--- EXERCISE MATERIAL ---

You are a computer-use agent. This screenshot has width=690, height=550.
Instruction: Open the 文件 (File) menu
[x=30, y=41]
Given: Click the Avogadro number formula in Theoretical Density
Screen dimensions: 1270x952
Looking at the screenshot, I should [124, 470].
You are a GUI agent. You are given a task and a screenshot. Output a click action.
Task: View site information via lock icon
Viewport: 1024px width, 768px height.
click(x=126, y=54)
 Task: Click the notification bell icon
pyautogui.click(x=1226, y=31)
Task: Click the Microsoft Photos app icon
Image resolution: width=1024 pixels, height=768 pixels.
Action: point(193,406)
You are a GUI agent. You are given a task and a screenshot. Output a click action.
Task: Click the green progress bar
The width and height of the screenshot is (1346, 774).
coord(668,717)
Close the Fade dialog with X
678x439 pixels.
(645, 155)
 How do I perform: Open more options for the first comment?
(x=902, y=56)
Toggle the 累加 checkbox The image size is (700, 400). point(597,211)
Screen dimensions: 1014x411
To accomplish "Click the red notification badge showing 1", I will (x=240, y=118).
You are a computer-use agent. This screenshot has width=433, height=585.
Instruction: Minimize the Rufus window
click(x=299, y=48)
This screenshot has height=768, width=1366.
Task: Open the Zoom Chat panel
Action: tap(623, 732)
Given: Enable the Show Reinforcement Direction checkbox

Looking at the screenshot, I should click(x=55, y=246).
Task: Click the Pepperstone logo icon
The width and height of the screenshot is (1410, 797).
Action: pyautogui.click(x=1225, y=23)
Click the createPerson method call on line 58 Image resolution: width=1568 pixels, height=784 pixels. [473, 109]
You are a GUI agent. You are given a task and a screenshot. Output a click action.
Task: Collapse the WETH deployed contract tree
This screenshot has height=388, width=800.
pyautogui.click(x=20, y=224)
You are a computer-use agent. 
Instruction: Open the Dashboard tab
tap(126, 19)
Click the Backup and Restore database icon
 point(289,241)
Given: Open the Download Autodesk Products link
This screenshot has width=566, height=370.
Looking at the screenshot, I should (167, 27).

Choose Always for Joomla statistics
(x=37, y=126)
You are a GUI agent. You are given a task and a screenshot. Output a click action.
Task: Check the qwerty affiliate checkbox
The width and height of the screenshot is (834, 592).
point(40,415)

---

Put every line of the dataset records above into a numbered list, leaving out any blank lines.

- THE RESPONSE -
1. You are a computer-use agent. This screenshot has width=690, height=550.
2. Instruction: Open the 文件 (File) menu
3. [x=30, y=41]
4. Given: Click the Avogadro number formula in Theoretical Density
5. Screen dimensions: 1270x952
6. Looking at the screenshot, I should [124, 470].
7. You are a GUI agent. You are given a task and a screenshot. Output a click action.
8. Task: View site information via lock icon
9. Viewport: 1024px width, 768px height.
10. click(x=126, y=54)
11.  Task: Click the notification bell icon
12. pyautogui.click(x=1226, y=31)
13. Task: Click the Microsoft Photos app icon
14. Image resolution: width=1024 pixels, height=768 pixels.
15. Action: point(193,406)
16. You are a GUI agent. You are given a task and a screenshot. Output a click action.
17. Task: Click the green progress bar
18. The width and height of the screenshot is (1346, 774).
19. coord(668,717)
20. Close the Fade dialog with X
21. 678x439 pixels.
22. (645, 155)
23.  How do I perform: Open more options for the first comment?
24. (x=902, y=56)
25. Toggle the 累加 checkbox The image size is (700, 400). point(597,211)
26. Screen dimensions: 1014x411
27. To accomplish "Click the red notification badge showing 1", I will (x=240, y=118).
28. You are a computer-use agent. This screenshot has width=433, height=585.
29. Instruction: Minimize the Rufus window
30. click(x=299, y=48)
31. This screenshot has height=768, width=1366.
32. Task: Open the Zoom Chat panel
33. Action: tap(623, 732)
34. Given: Enable the Show Reinforcement Direction checkbox
35. Looking at the screenshot, I should click(x=55, y=246).
36. Task: Click the Pepperstone logo icon
37. The width and height of the screenshot is (1410, 797).
38. Action: pyautogui.click(x=1225, y=23)
39. Click the createPerson method call on line 58 Image resolution: width=1568 pixels, height=784 pixels. [473, 109]
40. You are a GUI agent. You are given a task and a screenshot. Output a click action.
41. Task: Collapse the WETH deployed contract tree
42. This screenshot has height=388, width=800.
43. pyautogui.click(x=20, y=224)
44. You are a computer-use agent. 
45. Instruction: Open the Dashboard tab
46. tap(126, 19)
47. Click the Backup and Restore database icon
48.  point(289,241)
49. Given: Open the Download Autodesk Products link
50. This screenshot has width=566, height=370.
51. Looking at the screenshot, I should (167, 27).
52. Choose Always for Joomla statistics
53. (x=37, y=126)
54. You are a GUI agent. You are given a task and a screenshot. Output a click action.
55. Task: Check the qwerty affiliate checkbox
56. The width and height of the screenshot is (834, 592).
57. point(40,415)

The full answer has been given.